■ **AUFGABE 1**
Fasse den Absatz, der mit »Dabei ist Lindy Annis sich selbst« beginnt, als kurze Liste zusammen. Die wichtigsten Fakten aus dem Auszug über Lindy Annis sollen erhalten bleiben.
■ **AUFGABE 2**
Bitte setze den Auszug über die Performancekünstlerin Lindy Annis nach seinem letzten Satz fort.

Who am I?« — der sprichwörtliche Balken im Auge, wenn es um die objektive Betrachtung der eigenen Person geht, macht Lindy Annis sichtlich zu schaffen. »Am I Betty Ford, am I Margaret Spicer, am I Shirley Temple, am I...?« — Außer der Geschlechtszugehörigkeit scheint Lindy keinerlei Gemeinsamkeit mit den aufgezählten Persönlichkeiten und Phantasiefiguren zu haben.

Was Tausenden buddhistischer Mönche Anlaß zu jahrelanger Meditation ist, kann auch sie nicht in ein paar Sätzen auf den Punkt bringen. Die Frage nach dem Ich bleibt unbeantwortet, die Künstlerin wechselt den Stuhl.

Dabei ist Lindy Annis sich selbst und damit ihrem Ich in einem Maße treu, das im Showgeschäft zu den großen Ausnahmen zählt. Kaum jemand bewegt sich in den eigenen vier Wänden derart unprätentiös, wie Lindy das auf der Bühne tut. Mit ihren großen klobigen Schuhen und einer Hose, die mindestens eine Nummer zu weit geraten ist, steht sie auf dem ersten von fünf roten Holzstühlen, gönnt uns nicht die Spur eines Lächelns und startet nach einem knappen »good evening« ihr selbstgeschriebenes Nummernprogramm.

Für Lyndy Annis, Performancekünstlerin aus New York und schon seit 1985 in Berlin ansässig, ist amerikanische Überheblichkeit ein Fremdwort. Um ihrem deutschsprachigen Publikum ein wenig auf die Sprünge zu helfen, gibt's anfangs ein wenig Englischunterricht: »All about me — English in five steps«. Die Künstlerin bietet ihre Wenigkeit Lindy Annis als Anschauungsmaterial zum Erlernen einer Weltsprache an. Gleichzeitig macht sie dabei deutlich, daß es ein Ding der Unmöglichkeit ist, eine allgemein gültige Aussage über sich selbst zu machen.

■ **MATERIAL**
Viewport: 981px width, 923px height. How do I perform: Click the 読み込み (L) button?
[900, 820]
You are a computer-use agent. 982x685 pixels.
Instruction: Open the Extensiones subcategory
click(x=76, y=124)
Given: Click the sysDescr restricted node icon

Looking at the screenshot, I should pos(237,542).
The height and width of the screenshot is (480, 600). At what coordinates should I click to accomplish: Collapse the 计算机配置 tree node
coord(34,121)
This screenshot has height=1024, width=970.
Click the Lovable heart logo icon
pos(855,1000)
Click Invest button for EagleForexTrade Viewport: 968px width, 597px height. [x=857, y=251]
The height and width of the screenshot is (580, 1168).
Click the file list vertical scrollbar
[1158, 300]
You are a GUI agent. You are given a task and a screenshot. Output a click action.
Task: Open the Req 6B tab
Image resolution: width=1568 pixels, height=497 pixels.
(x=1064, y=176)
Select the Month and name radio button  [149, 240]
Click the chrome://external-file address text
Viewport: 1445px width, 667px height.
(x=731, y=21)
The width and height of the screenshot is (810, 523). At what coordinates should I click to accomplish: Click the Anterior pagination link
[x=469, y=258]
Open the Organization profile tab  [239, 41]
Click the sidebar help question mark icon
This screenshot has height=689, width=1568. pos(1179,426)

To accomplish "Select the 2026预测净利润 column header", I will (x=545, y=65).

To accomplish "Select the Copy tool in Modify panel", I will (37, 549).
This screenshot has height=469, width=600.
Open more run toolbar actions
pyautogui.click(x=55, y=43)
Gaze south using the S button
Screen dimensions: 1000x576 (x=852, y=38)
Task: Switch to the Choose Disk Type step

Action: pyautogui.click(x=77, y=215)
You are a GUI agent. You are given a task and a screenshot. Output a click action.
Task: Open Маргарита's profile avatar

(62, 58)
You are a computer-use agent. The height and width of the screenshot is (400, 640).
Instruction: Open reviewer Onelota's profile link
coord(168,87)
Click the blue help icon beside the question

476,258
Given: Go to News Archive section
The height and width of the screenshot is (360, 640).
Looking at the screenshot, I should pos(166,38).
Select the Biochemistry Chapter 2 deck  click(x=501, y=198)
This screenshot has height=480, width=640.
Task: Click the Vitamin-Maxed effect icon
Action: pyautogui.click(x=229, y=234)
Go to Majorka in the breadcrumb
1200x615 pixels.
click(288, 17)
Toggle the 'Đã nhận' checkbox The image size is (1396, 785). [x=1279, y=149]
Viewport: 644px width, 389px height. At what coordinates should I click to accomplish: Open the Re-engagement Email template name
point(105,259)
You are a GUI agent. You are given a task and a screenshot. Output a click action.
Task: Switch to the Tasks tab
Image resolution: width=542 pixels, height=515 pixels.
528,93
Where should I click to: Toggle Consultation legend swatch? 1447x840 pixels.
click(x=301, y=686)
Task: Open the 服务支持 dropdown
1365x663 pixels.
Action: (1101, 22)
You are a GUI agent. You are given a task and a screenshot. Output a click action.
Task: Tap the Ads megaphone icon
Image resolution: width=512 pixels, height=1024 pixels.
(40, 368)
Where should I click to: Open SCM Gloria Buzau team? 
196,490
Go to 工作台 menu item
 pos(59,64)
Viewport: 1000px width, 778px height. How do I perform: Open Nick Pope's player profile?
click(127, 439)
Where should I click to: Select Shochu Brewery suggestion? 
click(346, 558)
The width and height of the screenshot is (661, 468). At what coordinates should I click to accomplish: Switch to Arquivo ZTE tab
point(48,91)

■ **ANTWORT 1**
- Lindy Annis bleibt sich selbst in einem Maß treu, das im Showgeschäft eine große Ausnahme ist.
- Auf der Bühne bewegt sie sich so unprätentiös wie kaum jemand in den eigenen vier Wänden.
- Sie trägt große, klobige Schuhe und eine Hose, die mindestens eine Nummer zu weit ist.
- Sie steht auf dem ersten von fünf roten Holzstühlen und lächelt nicht.
- Nach einem knappen »good evening« beginnt sie ihr selbstgeschriebenes Nummernprogramm.

■ **ANTWORT 2**
Dem Phänomen Lindy auf der Spur, bekommen Kinn, Nase, Arme, Beine und was sonst noch so an der Dame dran ist, auf Stuhl Numero zwei englische Namen verpaßt. Auf dem dritten Stuhl präsentiert sie ein Schild mit der Aufschrift: I do / I don't. Wir erfahren, daß sie sich zwar als Künstlerin bezeichnet (I do), aber nicht von der Kunst leben kann (I don't), außerdem keinen Kartoffelbrei mag und bisher noch nicht den Amazonas bereiste. Zum Abschluß von English lesson und Anniszyklus gibt's eine schöne und eine traurige Geschichte: von einer Silvesternacht, in der Lindy ihren ersten Kuß bekommt und von einer mißglückten Verabredung, bei der Lindys Freund sie buchstäblich im Regen stehen läßt.

Lindy Annis verwirrt mit einer Mischung aus Distanziertheit und Nähe. Sie erzählt von sich, gibt Intimes preis, bleibt aber dennoch unpersönlich. Mit einem formalistischen Sprachstil, der in erster Linie mit Wiederholung arbeitet, einer Stimme, die niemals die Tonlage wechselt und einem Gesicht, das nur einen Ausdruck zeigt, schafft sie eine große Distanz zum Inhalt ihrer Texte und auch zum Zuschauer. Obwohl diese Mittel die Eigenart des typischen Annisschen Bühnenstils bedeuten, könnte sie sich getrost etwas mehr Mut zum emotionalen Bekenntnis erlauben.

Wenn sie nicht gerade in den großen Schuhen lindymäßig um die roten Holzstühle schlendert, sind auch ihre Bewegungen, mit denen sie Teile ihrer Texte optisch umsetzt, stark stilisiert. Musikalische Einspielungen im Wechsel mit rein sprachlichen Passagen geben ihren Auftritten die eigenwillige Dynamik.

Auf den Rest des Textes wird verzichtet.